Introduction to Documentary Studies

Spring 2018 Yale Matthew Jacobson

This mixed graduate/undergraduate seminar surveys documentary work in three media—film, photography, and sound–since the 1930s, focusing on the documentary as both a cultural form with a history of its own and as a parcel of skill sets and story-telling and production practices to be studied and mastered.  Readings and discussions will cover important scholarly approaches to documentary as a genre, as well as close readings of documentaries themselves and practitioners’ guides to various aspects of documentary work.  Topics include major trends in documentary practice across the three media, documentary ethics, aesthetics and truth-claims, documentary’s relationship to the scholarly disciplines and to journalism, and documentary work as political activism.  Class meetings include screenings/viewings/ soundings of documentary works, and discussions with working documentarians (including Gaspar Gonzalez, Jake Halpern, and Zareena Grewal).

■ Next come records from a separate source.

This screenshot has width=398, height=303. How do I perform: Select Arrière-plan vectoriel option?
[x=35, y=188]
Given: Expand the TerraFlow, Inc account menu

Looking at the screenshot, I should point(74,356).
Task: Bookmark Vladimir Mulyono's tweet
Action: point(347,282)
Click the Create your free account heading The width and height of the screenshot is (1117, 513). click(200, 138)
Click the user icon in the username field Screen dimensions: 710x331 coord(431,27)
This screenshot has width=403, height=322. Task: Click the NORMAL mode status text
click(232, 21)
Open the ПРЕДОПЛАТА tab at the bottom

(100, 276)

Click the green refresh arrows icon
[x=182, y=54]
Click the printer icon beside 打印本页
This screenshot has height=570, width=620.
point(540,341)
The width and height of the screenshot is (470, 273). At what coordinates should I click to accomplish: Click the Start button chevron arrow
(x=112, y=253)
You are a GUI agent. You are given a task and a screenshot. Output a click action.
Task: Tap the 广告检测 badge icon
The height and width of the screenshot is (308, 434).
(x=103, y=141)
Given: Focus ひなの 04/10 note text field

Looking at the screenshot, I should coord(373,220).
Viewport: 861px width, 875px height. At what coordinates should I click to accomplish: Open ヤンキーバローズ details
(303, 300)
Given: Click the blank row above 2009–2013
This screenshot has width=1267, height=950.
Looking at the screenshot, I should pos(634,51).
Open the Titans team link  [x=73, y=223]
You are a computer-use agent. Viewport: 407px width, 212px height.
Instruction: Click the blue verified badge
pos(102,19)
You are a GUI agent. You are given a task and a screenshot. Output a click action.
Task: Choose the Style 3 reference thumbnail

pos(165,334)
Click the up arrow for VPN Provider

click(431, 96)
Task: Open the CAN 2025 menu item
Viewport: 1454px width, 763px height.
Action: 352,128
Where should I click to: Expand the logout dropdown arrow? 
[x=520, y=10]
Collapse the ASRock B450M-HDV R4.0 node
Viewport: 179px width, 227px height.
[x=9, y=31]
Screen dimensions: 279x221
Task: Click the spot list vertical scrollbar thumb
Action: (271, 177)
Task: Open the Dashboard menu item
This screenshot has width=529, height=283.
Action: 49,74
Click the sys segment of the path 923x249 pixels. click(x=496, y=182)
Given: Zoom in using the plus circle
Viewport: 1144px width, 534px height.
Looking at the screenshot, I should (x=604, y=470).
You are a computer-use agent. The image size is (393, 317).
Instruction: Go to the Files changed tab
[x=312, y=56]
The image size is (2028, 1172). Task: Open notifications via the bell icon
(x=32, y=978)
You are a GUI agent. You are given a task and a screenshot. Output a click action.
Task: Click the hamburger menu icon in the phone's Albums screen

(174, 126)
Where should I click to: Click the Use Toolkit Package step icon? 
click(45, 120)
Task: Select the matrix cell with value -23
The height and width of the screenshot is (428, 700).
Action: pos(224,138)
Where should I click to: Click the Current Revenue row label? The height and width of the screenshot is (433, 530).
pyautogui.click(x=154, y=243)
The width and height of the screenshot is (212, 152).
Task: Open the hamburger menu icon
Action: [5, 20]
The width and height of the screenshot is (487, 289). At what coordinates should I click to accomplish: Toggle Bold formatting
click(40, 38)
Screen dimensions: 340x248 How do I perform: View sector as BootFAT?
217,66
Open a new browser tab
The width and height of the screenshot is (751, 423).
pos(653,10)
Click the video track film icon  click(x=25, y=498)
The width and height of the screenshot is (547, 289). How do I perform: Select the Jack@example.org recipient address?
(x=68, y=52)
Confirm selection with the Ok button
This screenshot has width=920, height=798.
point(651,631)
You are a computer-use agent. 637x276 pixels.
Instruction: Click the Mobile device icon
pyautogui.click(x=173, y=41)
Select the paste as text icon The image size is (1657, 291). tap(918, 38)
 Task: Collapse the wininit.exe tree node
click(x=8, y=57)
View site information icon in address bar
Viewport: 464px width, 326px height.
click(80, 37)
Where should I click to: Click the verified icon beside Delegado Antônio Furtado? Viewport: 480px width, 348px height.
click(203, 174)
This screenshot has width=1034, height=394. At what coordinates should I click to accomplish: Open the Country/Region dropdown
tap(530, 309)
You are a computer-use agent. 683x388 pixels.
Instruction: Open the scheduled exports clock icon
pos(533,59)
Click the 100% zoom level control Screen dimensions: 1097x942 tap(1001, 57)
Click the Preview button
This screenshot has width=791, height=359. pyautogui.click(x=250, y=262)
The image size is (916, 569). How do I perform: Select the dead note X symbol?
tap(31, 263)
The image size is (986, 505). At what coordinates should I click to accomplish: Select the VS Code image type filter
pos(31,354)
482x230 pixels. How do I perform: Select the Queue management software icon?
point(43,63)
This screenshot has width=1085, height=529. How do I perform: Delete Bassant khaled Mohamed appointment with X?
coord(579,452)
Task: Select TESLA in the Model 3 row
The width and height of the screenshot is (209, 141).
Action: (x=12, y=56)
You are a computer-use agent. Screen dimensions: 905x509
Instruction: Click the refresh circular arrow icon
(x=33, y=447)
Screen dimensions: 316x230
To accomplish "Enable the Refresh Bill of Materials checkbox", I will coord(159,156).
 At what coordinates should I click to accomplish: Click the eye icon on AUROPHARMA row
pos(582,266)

The course offers a certain breadth across the documentary form, but its depth lies in the work of documenting violence—painful realities, suffering, sufferers, and in turn, human endurance, survival, and resistance.  We will consider the ways in which technologies of violence and technologies of documentary have evolved simultaneously, at times informing one another, and we will explore the ways documentary forms have been wielded both for and against causes of dispossession, war, and inequality, and in struggles of race, class, and gender.  We will also be thinking more generally about what documentary forms do, looking to scholars who have framed documentary work as any number of active and passive projects:  regarding, witnessing, encountering, preserving, recovering, communing, storytelling, advocating, or simply facing facts.  Readings and screenings will ask students to engage with the liberties and limits of documentary strategies to engage politically challenging themes, to raise awareness, and to bring about change. Four short assignments and a final project provide students the chance to explore these questions in relation to specific works of their choice.  Students’ final projects may take the form of a traditional scholarly paper on some aspect of documentary history or a particular documentary producer, OR an actual piece of documentary work—a film treatment, a brief video, a set of photographs, a sound documentary or script.